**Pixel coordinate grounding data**
..............................

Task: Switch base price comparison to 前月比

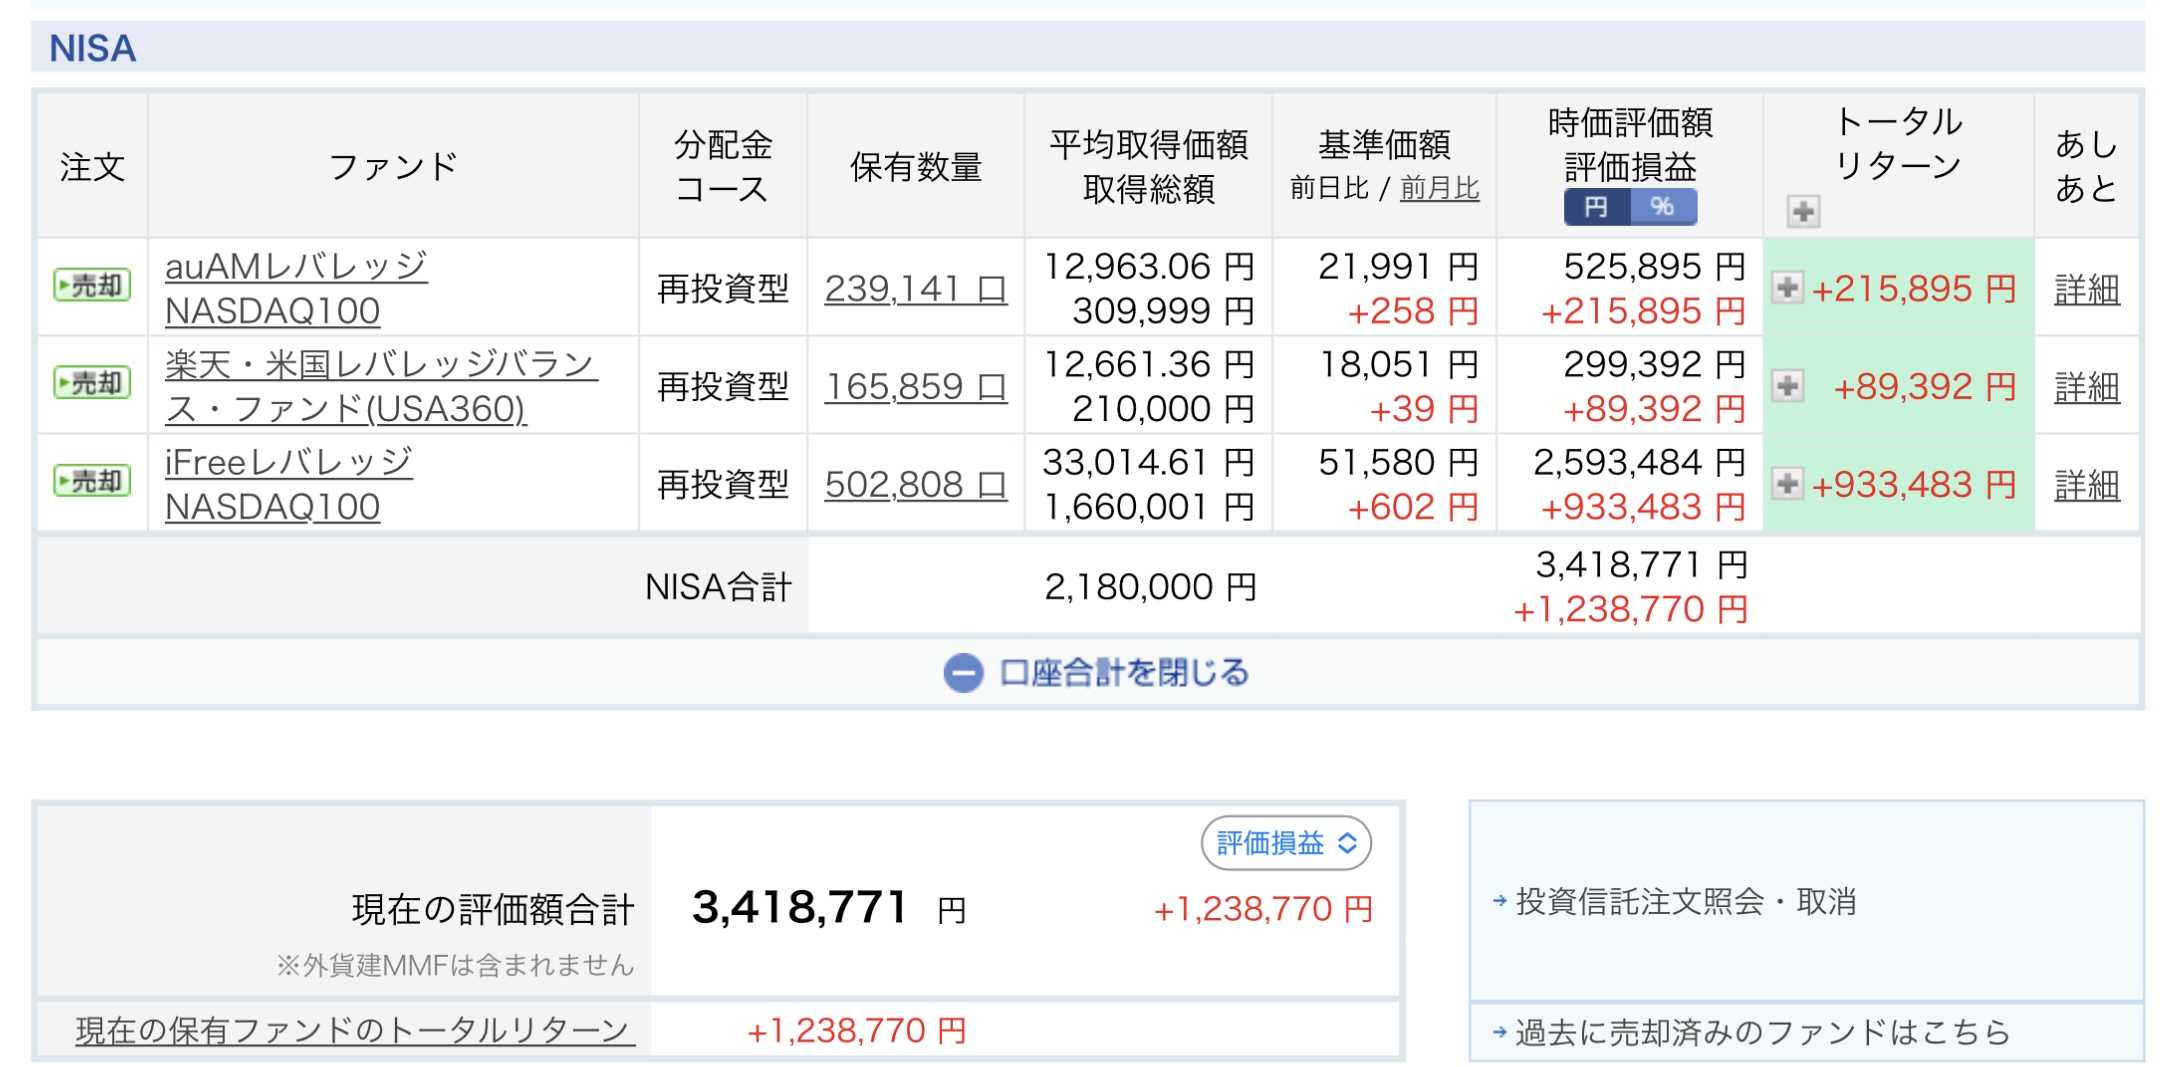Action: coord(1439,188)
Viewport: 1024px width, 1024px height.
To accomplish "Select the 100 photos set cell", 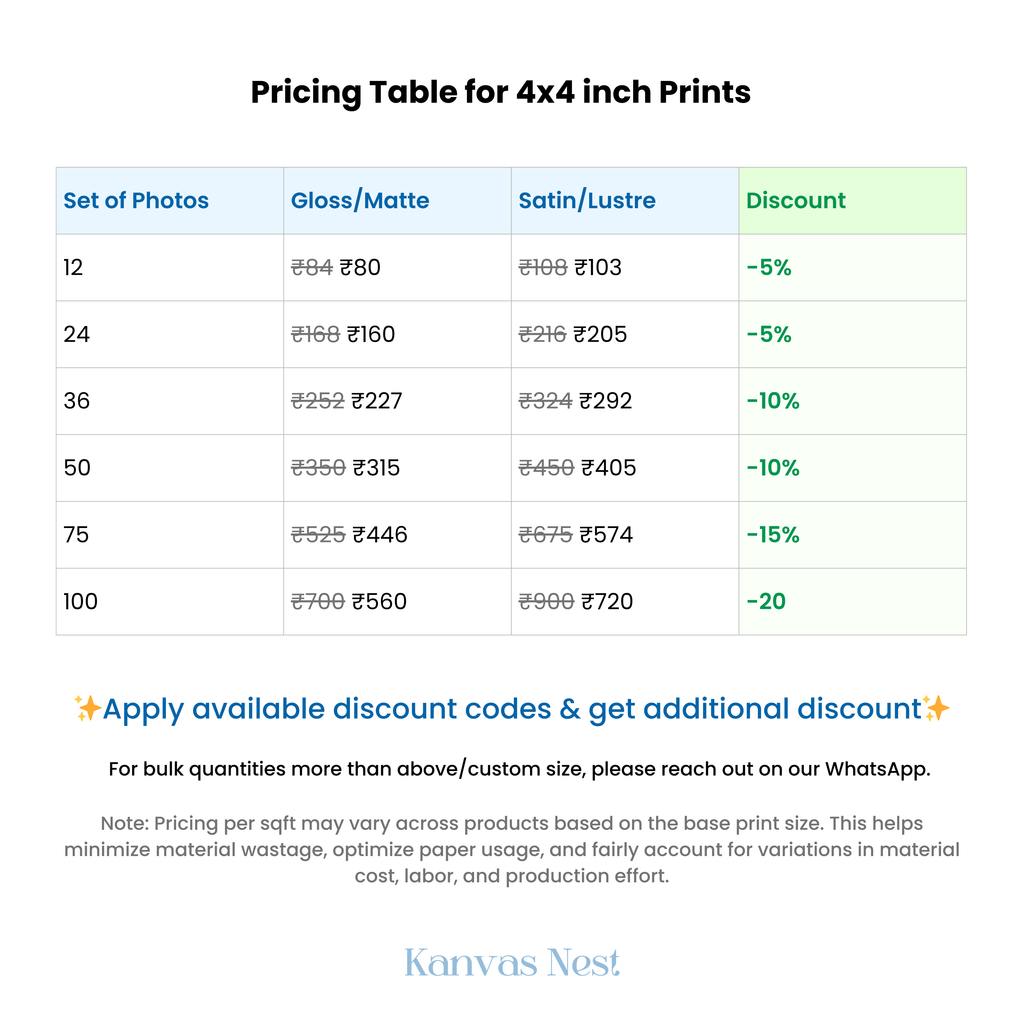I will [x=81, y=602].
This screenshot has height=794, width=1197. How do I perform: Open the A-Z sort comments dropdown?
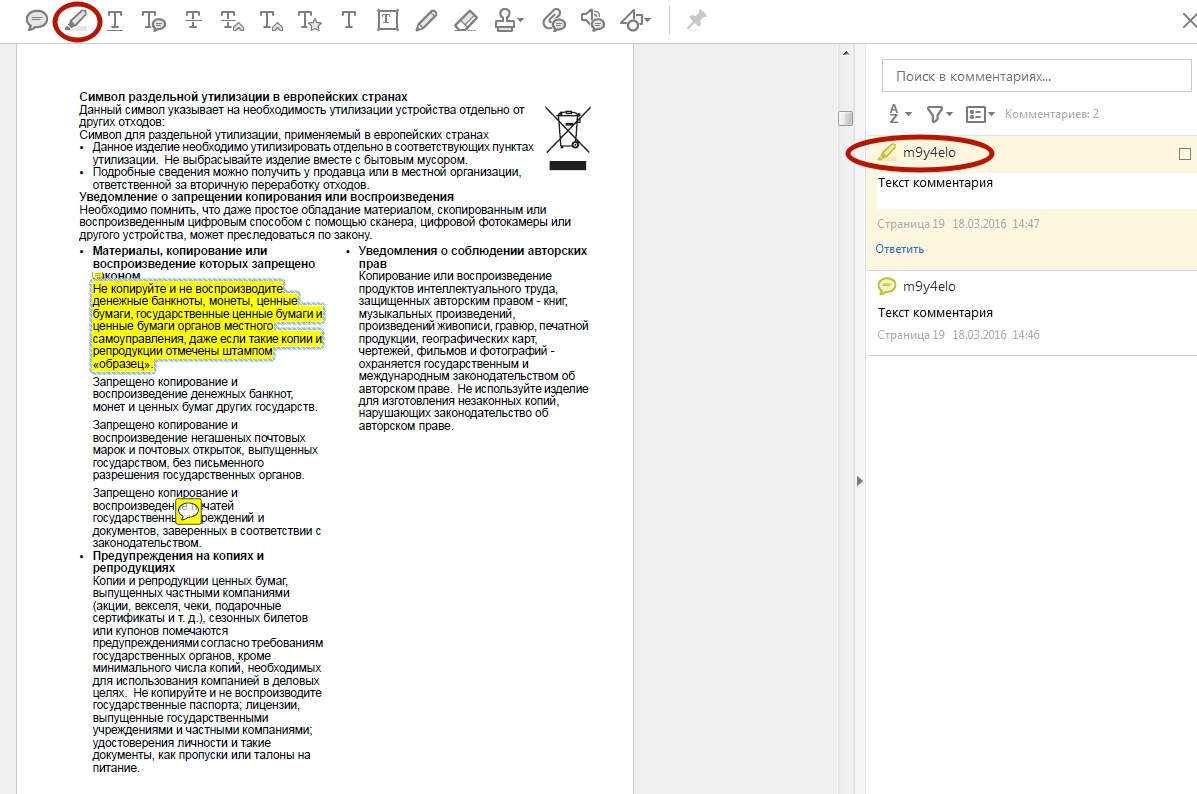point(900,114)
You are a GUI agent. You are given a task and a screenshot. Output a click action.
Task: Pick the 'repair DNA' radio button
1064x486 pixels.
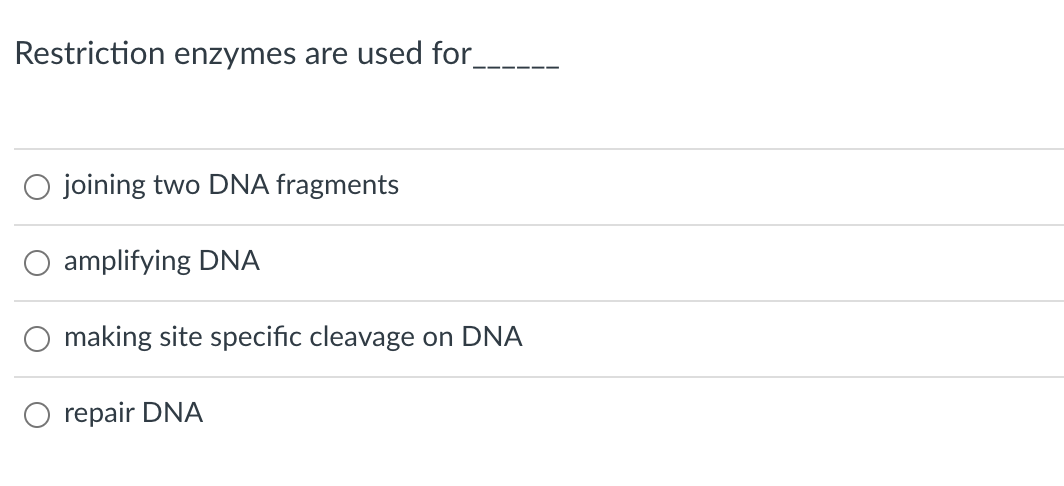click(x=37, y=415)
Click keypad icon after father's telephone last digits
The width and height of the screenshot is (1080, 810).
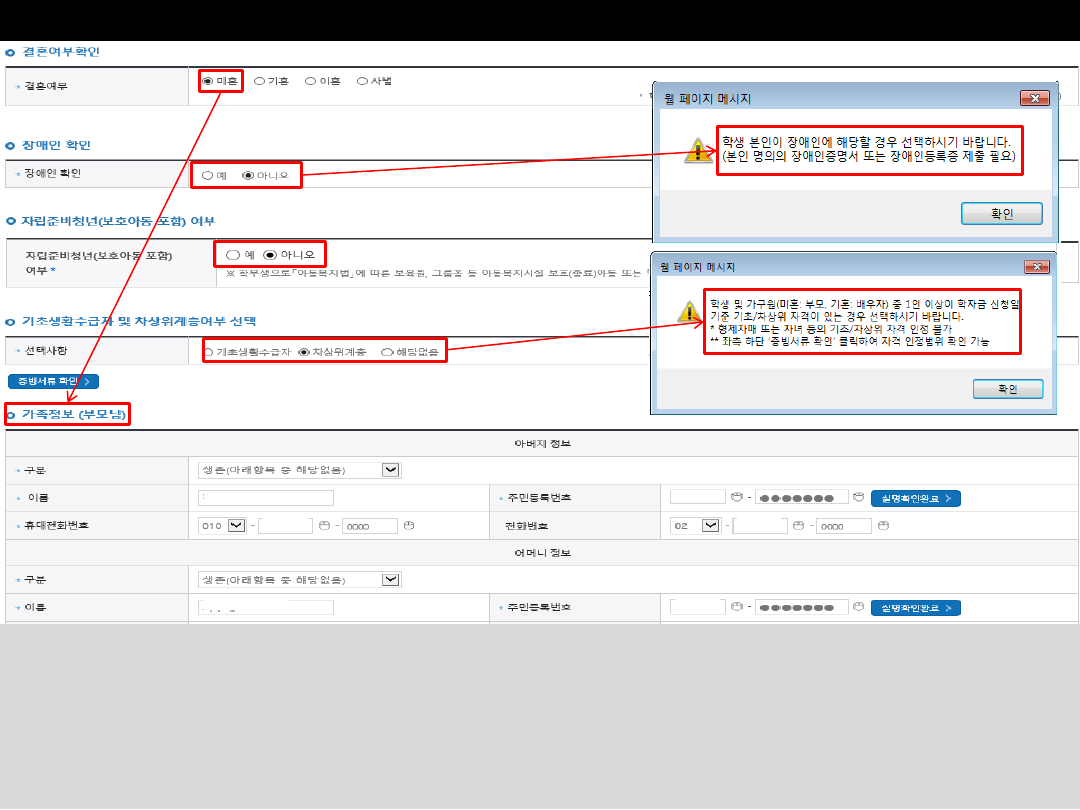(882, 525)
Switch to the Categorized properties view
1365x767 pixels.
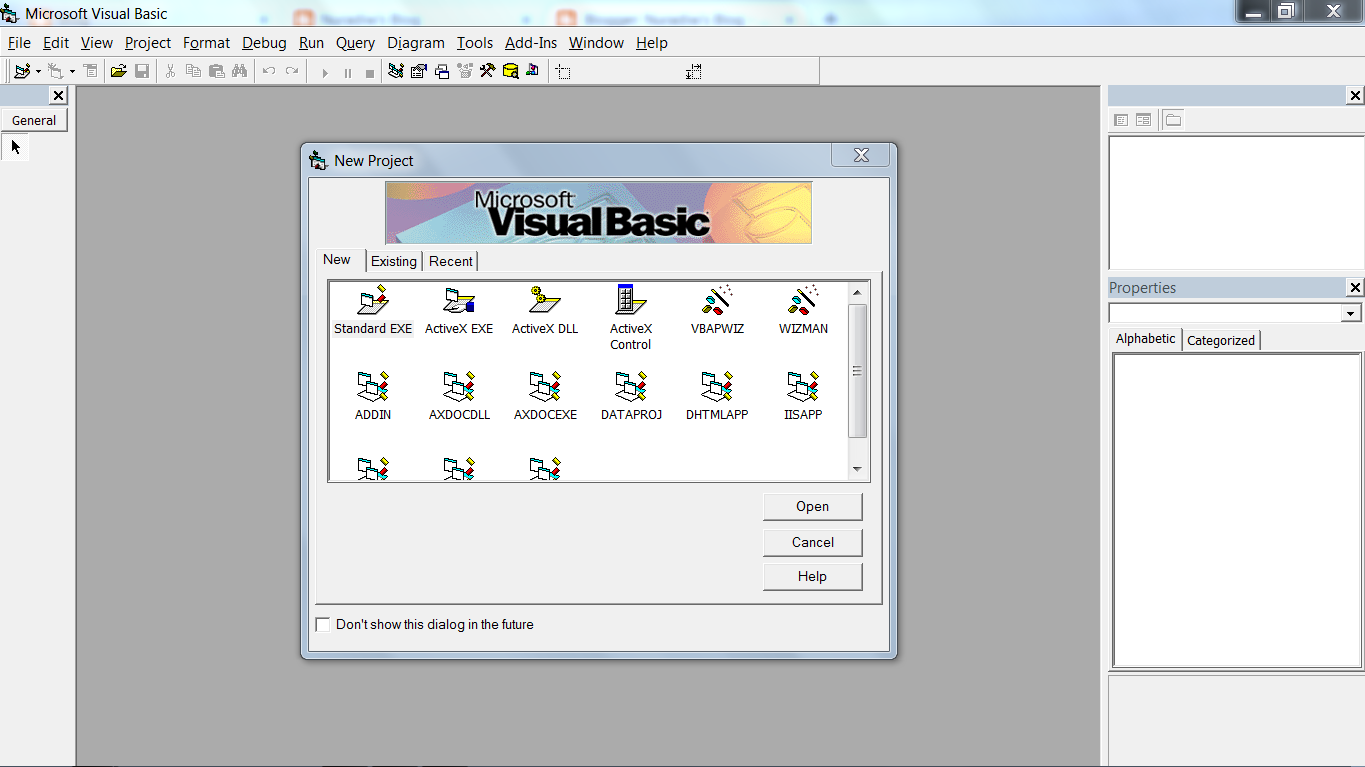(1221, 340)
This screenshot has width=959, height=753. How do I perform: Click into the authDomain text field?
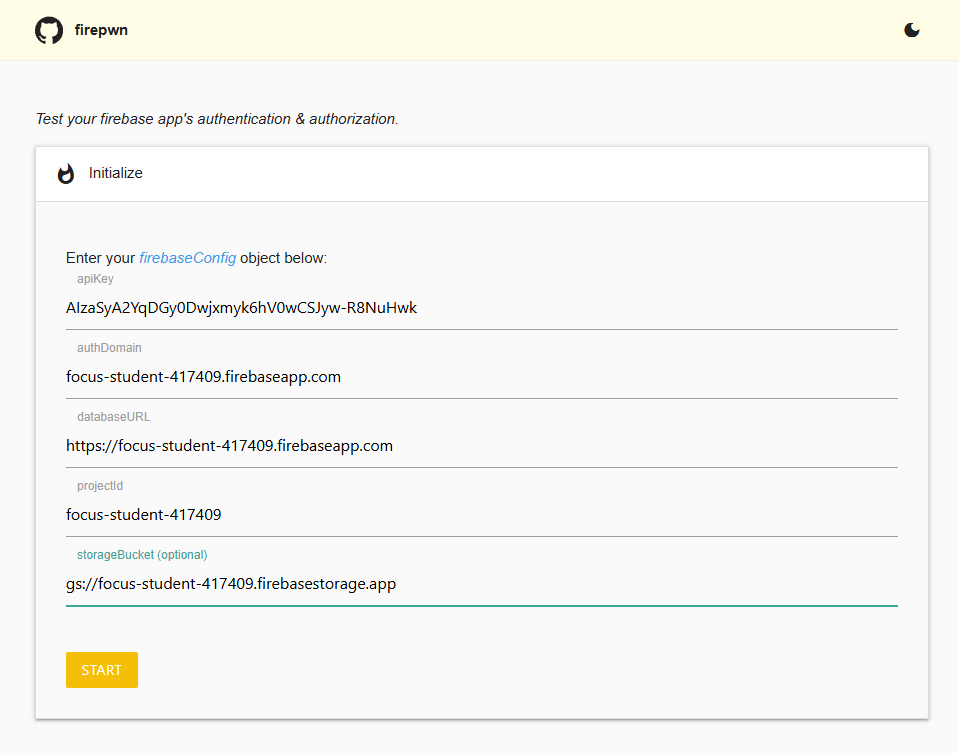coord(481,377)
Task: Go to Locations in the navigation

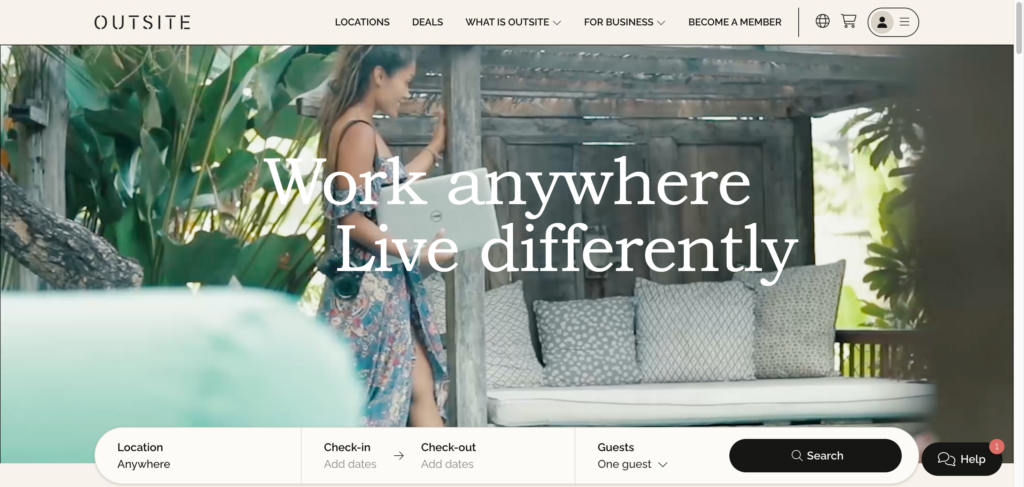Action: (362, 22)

..............................

Starting with the line that has "This screenshot has width=959, height=753." and ending with the last line of the records, retype every line exactly and only those lines. Do not include the pictures.

This screenshot has width=959, height=753. How do I perform: Click into the authDomain text field?
coord(481,377)
Task: Go to Locations in the navigation

Action: (362, 22)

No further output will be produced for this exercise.